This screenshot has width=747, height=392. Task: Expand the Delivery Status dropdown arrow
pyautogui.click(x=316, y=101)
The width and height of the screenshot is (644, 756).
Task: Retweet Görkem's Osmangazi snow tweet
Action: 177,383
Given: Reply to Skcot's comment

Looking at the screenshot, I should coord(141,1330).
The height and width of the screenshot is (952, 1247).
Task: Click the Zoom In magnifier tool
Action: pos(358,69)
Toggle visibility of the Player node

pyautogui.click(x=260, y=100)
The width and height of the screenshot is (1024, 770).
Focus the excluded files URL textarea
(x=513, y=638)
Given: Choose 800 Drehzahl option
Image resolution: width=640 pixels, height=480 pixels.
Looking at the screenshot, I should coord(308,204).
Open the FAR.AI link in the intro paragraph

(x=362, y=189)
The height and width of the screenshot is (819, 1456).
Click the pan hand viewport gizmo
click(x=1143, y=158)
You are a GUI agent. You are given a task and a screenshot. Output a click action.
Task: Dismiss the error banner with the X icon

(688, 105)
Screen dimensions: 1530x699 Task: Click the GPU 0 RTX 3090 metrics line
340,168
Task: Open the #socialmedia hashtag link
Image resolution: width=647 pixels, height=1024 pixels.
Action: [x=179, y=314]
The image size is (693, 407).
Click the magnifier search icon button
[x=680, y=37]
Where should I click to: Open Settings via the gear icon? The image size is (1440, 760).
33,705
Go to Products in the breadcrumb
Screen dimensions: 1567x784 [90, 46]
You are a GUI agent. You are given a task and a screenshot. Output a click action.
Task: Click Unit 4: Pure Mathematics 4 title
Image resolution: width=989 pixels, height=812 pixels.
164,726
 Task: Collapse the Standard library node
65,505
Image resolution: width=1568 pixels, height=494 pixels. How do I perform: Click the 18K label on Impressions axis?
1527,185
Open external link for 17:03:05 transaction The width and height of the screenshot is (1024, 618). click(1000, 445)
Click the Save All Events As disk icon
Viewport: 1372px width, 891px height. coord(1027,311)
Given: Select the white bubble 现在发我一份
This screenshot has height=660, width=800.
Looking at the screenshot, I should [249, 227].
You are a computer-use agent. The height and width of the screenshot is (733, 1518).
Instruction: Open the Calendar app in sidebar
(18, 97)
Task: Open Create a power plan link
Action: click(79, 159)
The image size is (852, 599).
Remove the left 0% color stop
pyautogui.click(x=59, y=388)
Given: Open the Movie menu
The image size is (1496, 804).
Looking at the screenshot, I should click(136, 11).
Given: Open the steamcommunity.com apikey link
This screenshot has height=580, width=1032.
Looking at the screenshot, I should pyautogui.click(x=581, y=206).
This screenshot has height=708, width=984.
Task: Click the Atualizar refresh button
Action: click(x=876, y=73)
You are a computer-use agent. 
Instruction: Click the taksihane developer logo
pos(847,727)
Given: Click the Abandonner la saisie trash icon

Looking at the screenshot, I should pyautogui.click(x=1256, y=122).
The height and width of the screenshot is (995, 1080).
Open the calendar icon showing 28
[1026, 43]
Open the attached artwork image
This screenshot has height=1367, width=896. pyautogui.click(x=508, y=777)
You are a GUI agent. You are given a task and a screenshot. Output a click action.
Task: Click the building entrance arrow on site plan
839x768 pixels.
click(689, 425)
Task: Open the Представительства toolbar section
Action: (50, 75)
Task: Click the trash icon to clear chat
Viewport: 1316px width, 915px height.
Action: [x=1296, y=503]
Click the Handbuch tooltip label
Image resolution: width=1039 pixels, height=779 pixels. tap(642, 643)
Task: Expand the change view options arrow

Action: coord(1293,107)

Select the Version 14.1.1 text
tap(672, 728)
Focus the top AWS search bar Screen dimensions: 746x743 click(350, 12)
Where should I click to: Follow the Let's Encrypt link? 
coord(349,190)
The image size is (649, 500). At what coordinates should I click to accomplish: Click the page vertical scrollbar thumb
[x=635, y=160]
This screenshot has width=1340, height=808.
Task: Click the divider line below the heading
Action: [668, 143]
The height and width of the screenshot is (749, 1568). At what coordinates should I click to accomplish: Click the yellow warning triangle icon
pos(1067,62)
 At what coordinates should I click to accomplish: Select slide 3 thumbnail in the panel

• _How to complete this task_
Having read the records, return each one exactly.

• _Reply_
This screenshot has width=747, height=392. Task: Expand the Delivery Status dropdown arrow
pyautogui.click(x=316, y=101)
The width and height of the screenshot is (644, 756).
Task: Retweet Görkem's Osmangazi snow tweet
Action: 177,383
Given: Reply to Skcot's comment

Looking at the screenshot, I should coord(141,1330).
The height and width of the screenshot is (952, 1247).
Task: Click the Zoom In magnifier tool
Action: pos(358,69)
Toggle visibility of the Player node

pyautogui.click(x=260, y=100)
The width and height of the screenshot is (1024, 770).
Focus the excluded files URL textarea
(x=513, y=638)
Given: Choose 800 Drehzahl option
Image resolution: width=640 pixels, height=480 pixels.
Looking at the screenshot, I should coord(308,204).
Open the FAR.AI link in the intro paragraph

(x=362, y=189)
The height and width of the screenshot is (819, 1456).
Click the pan hand viewport gizmo
click(x=1143, y=158)
You are a GUI agent. You are given a task and a screenshot. Output a click action.
Task: Dismiss the error banner with the X icon

(688, 105)
Screen dimensions: 1530x699 Task: Click the GPU 0 RTX 3090 metrics line
340,168
Task: Open the #socialmedia hashtag link
Image resolution: width=647 pixels, height=1024 pixels.
Action: [x=179, y=314]
The image size is (693, 407).
Click the magnifier search icon button
[x=680, y=37]
Where should I click to: Open Settings via the gear icon? The image size is (1440, 760).
33,705
Go to Products in the breadcrumb
Screen dimensions: 1567x784 [90, 46]
You are a GUI agent. You are given a task and a screenshot. Output a click action.
Task: Click Unit 4: Pure Mathematics 4 title
Image resolution: width=989 pixels, height=812 pixels.
164,726
 Task: Collapse the Standard library node
65,505
Image resolution: width=1568 pixels, height=494 pixels. How do I perform: Click the 18K label on Impressions axis?
1527,185
Open external link for 17:03:05 transaction The width and height of the screenshot is (1024, 618). click(1000, 445)
Click the Save All Events As disk icon
Viewport: 1372px width, 891px height. coord(1027,311)
Given: Select the white bubble 现在发我一份
This screenshot has height=660, width=800.
Looking at the screenshot, I should [249, 227].
You are a computer-use agent. The height and width of the screenshot is (733, 1518).
Instruction: Open the Calendar app in sidebar
(18, 97)
Task: Open Create a power plan link
Action: click(79, 159)
The image size is (852, 599).
Remove the left 0% color stop
pyautogui.click(x=59, y=388)
Given: Open the Movie menu
The image size is (1496, 804).
Looking at the screenshot, I should click(136, 11).
Given: Open the steamcommunity.com apikey link
This screenshot has height=580, width=1032.
Looking at the screenshot, I should pyautogui.click(x=581, y=206).
This screenshot has height=708, width=984.
Task: Click the Atualizar refresh button
Action: click(x=876, y=73)
You are a computer-use agent. 
Instruction: Click the taksihane developer logo
pos(847,727)
Given: Click the Abandonner la saisie trash icon

Looking at the screenshot, I should pyautogui.click(x=1256, y=122).
The height and width of the screenshot is (995, 1080).
Open the calendar icon showing 28
[1026, 43]
Open the attached artwork image
This screenshot has height=1367, width=896. pyautogui.click(x=508, y=777)
You are a GUI agent. You are given a task and a screenshot. Output a click action.
Task: Click the building entrance arrow on site plan
839x768 pixels.
click(689, 425)
Task: Open the Представительства toolbar section
Action: (50, 75)
Task: Click the trash icon to clear chat
Viewport: 1316px width, 915px height.
Action: [x=1296, y=503]
Click the Handbuch tooltip label
Image resolution: width=1039 pixels, height=779 pixels. tap(642, 643)
Task: Expand the change view options arrow

Action: coord(1293,107)

Select the Version 14.1.1 text
tap(672, 728)
Focus the top AWS search bar Screen dimensions: 746x743 click(350, 12)
Where should I click to: Follow the Let's Encrypt link? 
coord(349,190)
The image size is (649, 500). At what coordinates should I click to accomplish: Click the page vertical scrollbar thumb
[x=635, y=160]
This screenshot has width=1340, height=808.
Task: Click the divider line below the heading
Action: [668, 143]
The height and width of the screenshot is (749, 1568). At what coordinates should I click to accomplish: Click the yellow warning triangle icon
pos(1067,62)
 At what coordinates should I click to accomplish: Select slide 3 thumbnail in the panel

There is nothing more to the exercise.